Muitas vezes, sem percebermos, as mudanças nos envolvem e transformam nosso cotidiano. A transformação digital muda nossa forma de trabalhar e de comunicar. Primeiro, porque usamos cada vez mais os celulares, para muitas coisas além de conversas telefônicas; mas também porque estamos mudando nossa linguagem.
“Com ctz vamos! Vlw o convite o Show e blz dms <>!!!” Ou, “Com certeza vamos! Valeu o convite, o show é beleza demais, abraços!!!”. A “tradução” da frase consumiu 19 caracteres a mais e ainda contém uma vírgula e um acento agudo. Este é um pequeno exemplo de uma nova escrita, mais sintética, para quem conhece os novos vocábulos, em geral, jovens. Isso acaba com a língua portuguesa? Não creio. Vejam a analogia com Vossa Mercê, depois, vosmicê, hoje você e, amanhã, vc… Estudos na ciência da linguística mostram que esta “nova” linguagem é eficaz na comunicação de ideias complexas. Lidamos ainda com os símbolos, chamados “emojis”, que também comunicam ideias complexas. A linguagem é a expressão de um povo, comunicação que acompanha inovações.
Considero, portanto, importante acompanhar com atenção a mudança de hábitos e, se possível, incorporar a “nova” linguagem escrita e falada para que a diferença de idade não vire um conflito entre gerações que resulte no atraso da transformação digital no campo.

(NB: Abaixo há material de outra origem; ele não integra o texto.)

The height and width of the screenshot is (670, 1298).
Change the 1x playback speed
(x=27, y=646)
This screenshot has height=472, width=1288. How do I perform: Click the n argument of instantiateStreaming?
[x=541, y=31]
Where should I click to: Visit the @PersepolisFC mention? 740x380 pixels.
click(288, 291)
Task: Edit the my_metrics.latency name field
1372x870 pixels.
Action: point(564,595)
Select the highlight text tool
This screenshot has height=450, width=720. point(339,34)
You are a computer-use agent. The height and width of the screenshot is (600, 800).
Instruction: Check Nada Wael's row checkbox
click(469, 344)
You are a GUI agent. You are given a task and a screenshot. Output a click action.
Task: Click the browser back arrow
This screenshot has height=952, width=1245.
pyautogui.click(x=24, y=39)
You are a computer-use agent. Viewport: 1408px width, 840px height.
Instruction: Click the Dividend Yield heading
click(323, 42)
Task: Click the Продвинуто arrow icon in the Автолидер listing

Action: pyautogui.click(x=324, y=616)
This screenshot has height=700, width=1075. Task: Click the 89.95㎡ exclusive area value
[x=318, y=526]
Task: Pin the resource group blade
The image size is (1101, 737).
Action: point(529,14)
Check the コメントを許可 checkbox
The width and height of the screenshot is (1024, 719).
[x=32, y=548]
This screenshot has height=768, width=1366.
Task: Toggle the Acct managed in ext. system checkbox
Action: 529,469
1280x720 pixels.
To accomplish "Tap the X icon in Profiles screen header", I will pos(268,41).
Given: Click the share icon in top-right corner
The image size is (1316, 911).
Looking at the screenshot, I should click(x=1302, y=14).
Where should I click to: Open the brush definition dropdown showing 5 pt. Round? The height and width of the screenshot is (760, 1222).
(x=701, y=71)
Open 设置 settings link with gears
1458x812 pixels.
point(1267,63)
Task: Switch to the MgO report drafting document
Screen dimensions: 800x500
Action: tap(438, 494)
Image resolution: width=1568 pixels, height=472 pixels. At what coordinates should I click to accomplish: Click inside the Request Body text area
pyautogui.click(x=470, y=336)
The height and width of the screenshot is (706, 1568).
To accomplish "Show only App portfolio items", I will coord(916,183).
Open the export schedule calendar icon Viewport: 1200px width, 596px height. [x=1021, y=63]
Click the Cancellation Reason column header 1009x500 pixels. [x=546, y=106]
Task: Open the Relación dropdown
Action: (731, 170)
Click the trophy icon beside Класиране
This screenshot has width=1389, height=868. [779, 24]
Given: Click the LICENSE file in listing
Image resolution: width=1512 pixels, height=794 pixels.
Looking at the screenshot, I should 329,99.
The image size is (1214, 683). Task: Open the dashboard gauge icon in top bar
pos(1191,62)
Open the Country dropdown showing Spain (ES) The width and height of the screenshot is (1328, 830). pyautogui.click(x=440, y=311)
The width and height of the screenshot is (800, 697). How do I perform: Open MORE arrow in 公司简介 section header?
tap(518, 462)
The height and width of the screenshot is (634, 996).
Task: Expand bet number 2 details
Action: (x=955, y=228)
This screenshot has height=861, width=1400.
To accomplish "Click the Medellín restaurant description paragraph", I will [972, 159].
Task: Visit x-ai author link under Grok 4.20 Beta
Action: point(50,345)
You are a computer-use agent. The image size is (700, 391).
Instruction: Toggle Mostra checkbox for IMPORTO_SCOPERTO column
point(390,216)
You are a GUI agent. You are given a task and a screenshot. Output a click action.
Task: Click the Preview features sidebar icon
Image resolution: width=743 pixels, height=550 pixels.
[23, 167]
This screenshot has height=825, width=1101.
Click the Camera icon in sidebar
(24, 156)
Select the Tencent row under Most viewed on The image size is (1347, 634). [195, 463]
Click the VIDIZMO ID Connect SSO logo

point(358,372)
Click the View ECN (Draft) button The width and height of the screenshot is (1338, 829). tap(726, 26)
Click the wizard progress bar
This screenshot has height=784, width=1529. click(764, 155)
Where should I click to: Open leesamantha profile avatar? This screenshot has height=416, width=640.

Hoje, a cadeia do leite, por meio da iniciativa Ideas for Milk, da Embrapa, é o setor produtivo que mais promove a inovação digital no Brasil. Apoiamos os produtores, ajudando-os a prosperar com qualidade de vida e os setores da cadeia produtiva do leite, a estarem prontos para as mudanças que virão. Promovemos o ecossistema de inovação do leite em torno da transformação digital, e sua nova linguagem, para aumentar a produtividade com sustentabilidade, agregando pessoas para colaborar, inovar e promover mudanças em prol do Leite 4.0.
Feliz 2020, que este seja um ano para ser lembrado pela transformação digital, por progresso e paz!